Dataset records ->
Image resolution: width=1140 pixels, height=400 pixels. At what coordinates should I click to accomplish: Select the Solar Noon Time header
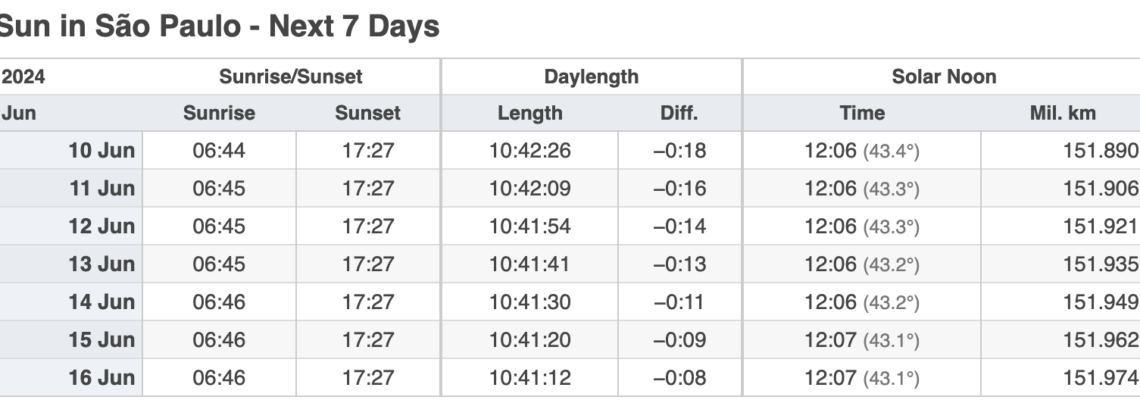[x=862, y=113]
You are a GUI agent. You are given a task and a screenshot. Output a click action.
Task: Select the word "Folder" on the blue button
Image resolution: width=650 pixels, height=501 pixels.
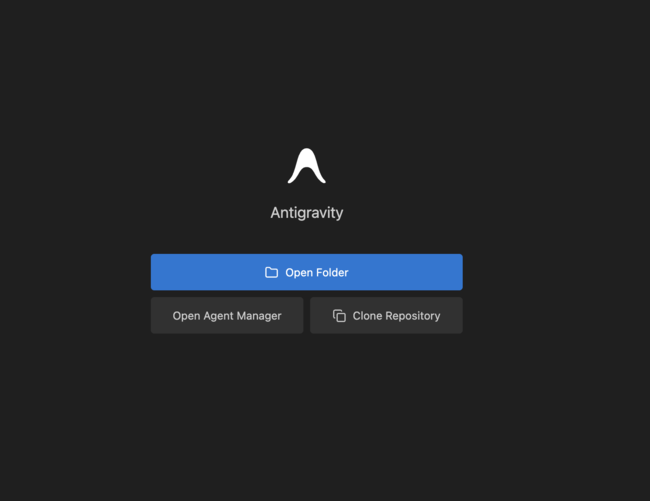pos(331,272)
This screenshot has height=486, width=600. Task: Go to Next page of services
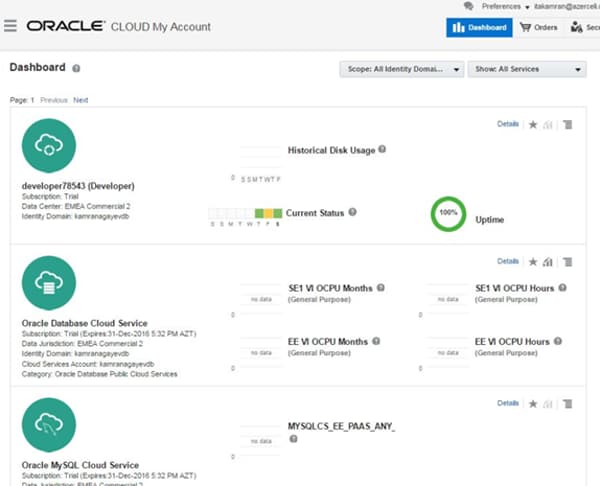click(80, 100)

Work required -> The result should be an exact retyped version of all the entries above, containing no pictures.

Response ->
Image resolution: width=1140 pixels, height=400 pixels. At what coordinates should I click to accomplish: Select the Solar Noon Time header
[x=862, y=113]
You are a GUI agent. You are given a task and a screenshot. Output a click action.
Task: Select the word "Folder" on the blue button
Image resolution: width=650 pixels, height=501 pixels.
pos(331,272)
This screenshot has height=486, width=600. Task: Go to Next page of services
click(80, 100)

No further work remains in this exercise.